### What the exercise asks
Reproduce the stretch of the UnderDog scraping notebook from "return name" through "df.dropna(inplace=True)".

### Passage to read
# Web Scraping UnderDog

In [8]:
from selenium import webdriver
import pandas as pd
from bs4 import BeautifulSoup
import re
import json
import numpy as np
import os, sys

In [9]:
main_dir = os.path.normpath(os.getcwd() + os.sep + os.pardir)

In [10]:
driver = webdriver.Chrome(main_dir + "/UnderDog/chromedriver")

  """Entry point for launching an IPython kernel.


In [11]:
driver.get('https://underdogfantasy.com/pick-em/higher-lower')

In [12]:
content = driver.page_source
soup = BeautifulSoup(content, "html.parser")

In [13]:
results = soup.find_all("div", class_="styles__overUnderCell__KgzNn")
dataframe = pd.DataFrame(columns = ["player_name","prop_type","UnderDog Line"])
for a in results:
    name_line = a.find_all("div", class_="styles__overUnderCell__qdEk_")
    name = a.find("h1", class_="styles__playerName__jW6mb").text.strip()
    line = a.find("p",class_="styles__statLine__K1NYh").text.strip()
    for x in name_line:
        line = x.find("p",class_="styles__statLine__K1NYh").text.strip()
        bet_type = re.split('\d*\.?\d+',line)[1].strip()
        line = re.findall('\d*\.?\d+',line)[0]
        newRow = [name,bet_type,line]
        dataframe.loc[len(dataframe)] = newRow

dataframe['player_name'] = dataframe['player_name'].str.lower()
dataframe['prop_type'] = dataframe['prop_type'].str.lower()

In [14]:

#NFL Props
dataframe['prop_type'] = np.where(dataframe['prop_type']=='rushing yards', 'rush yds', 
                           np.where(dataframe['prop_type']=='rush yards', 'rush yds', 
                            np.where(dataframe['prop_type']=='passing yards', 'pass yds',
                            np.where(dataframe['prop_type']=='passing attempts', 'pass attempts',
                            np.where(dataframe['prop_type'] =='receiving yards', 'receiving yds',                 
                                            dataframe['prop_type'])))))
#MLB Props
dataframe['prop_type'] = np.where(dataframe['prop_type']=='strikeouts', 'total strikeouts', 
                                  dataframe['prop_type'])

#NHL Props
dataframe['prop_type'] = np.where(dataframe['prop_type']=='shots', 'shots on goal', 
                                  dataframe['prop_type'])

# Functions That Will Be Called

In [15]:
def prop_type(string):
    type_ = re.findall('(.+?)\(', string)[1].lower().strip(')')
    return type_

def player_name(string):
    name = re.findall('(.+?)\(', string)[0].lower().strip()
    return name

In [16]:
def get_picks(pp, pin, league):
    df = pp[pp['league']==league]
    df = df.merge(pin, how='left', on=['player_name', 'prop_type'])
    df.dropna(inplace=True)

### Provided information
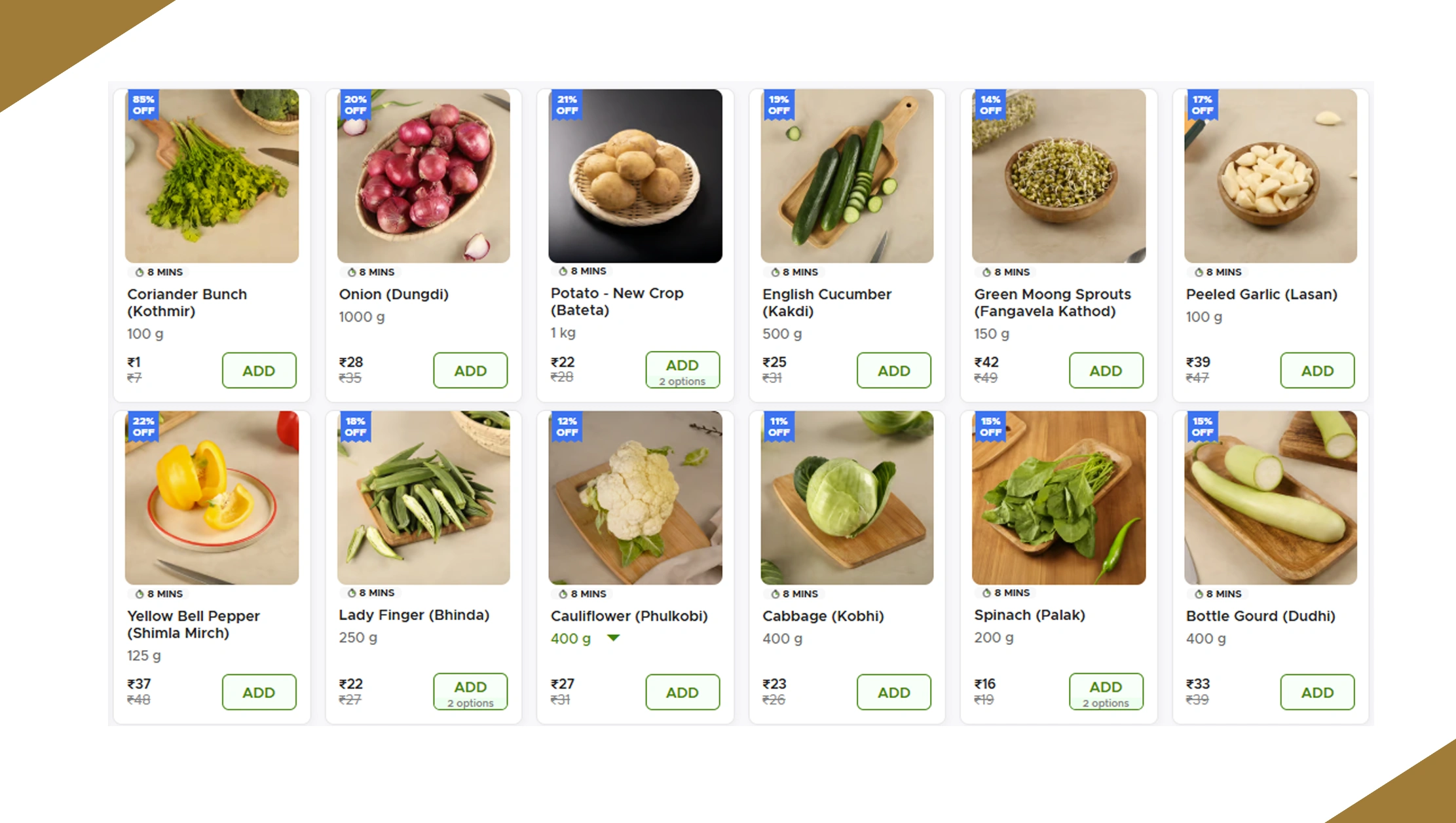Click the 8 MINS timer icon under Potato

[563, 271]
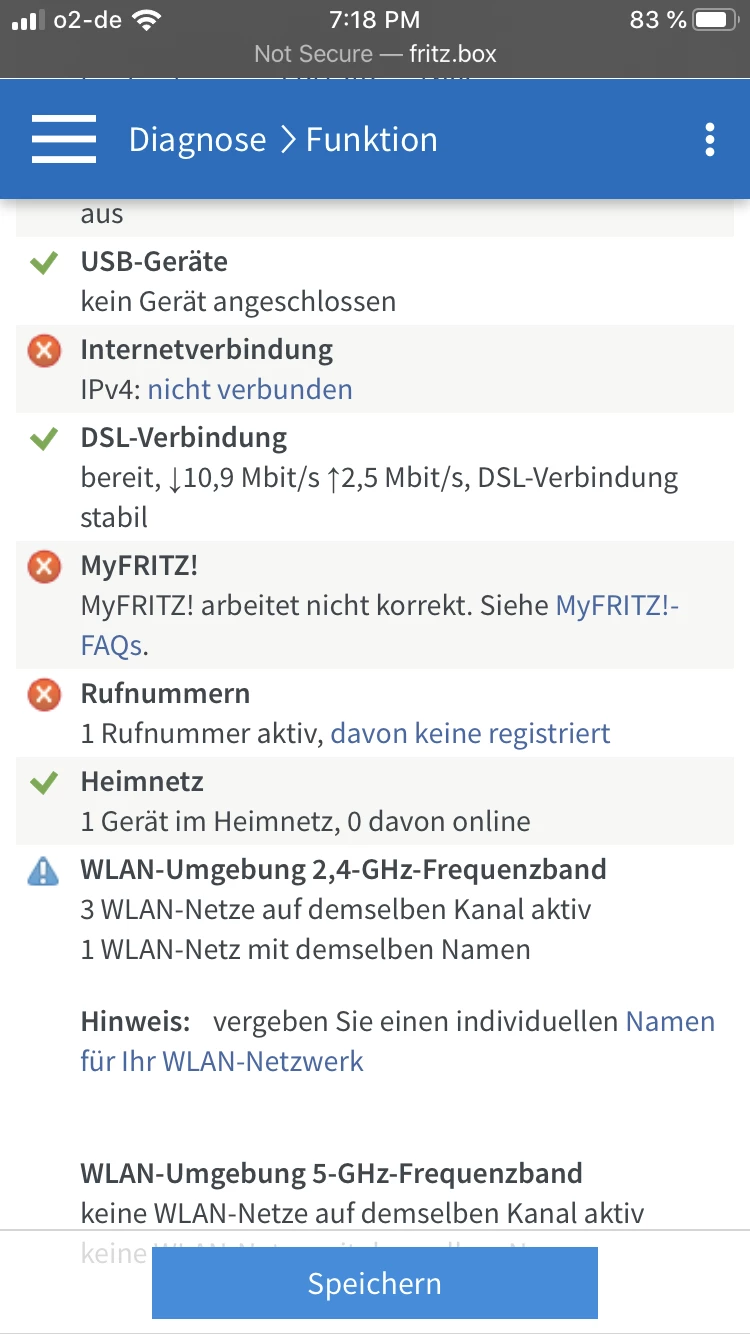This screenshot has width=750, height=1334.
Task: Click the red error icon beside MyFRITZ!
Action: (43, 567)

--

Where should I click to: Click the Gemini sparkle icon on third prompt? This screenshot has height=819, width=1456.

### Complete response
return name

In [16]:
def get_picks(pp, pin, league):
    df = pp[pp['league']==league]
    df = df.merge(pin, how='left', on=['player_name', 'prop_type'])
    df.dropna(inplace=True)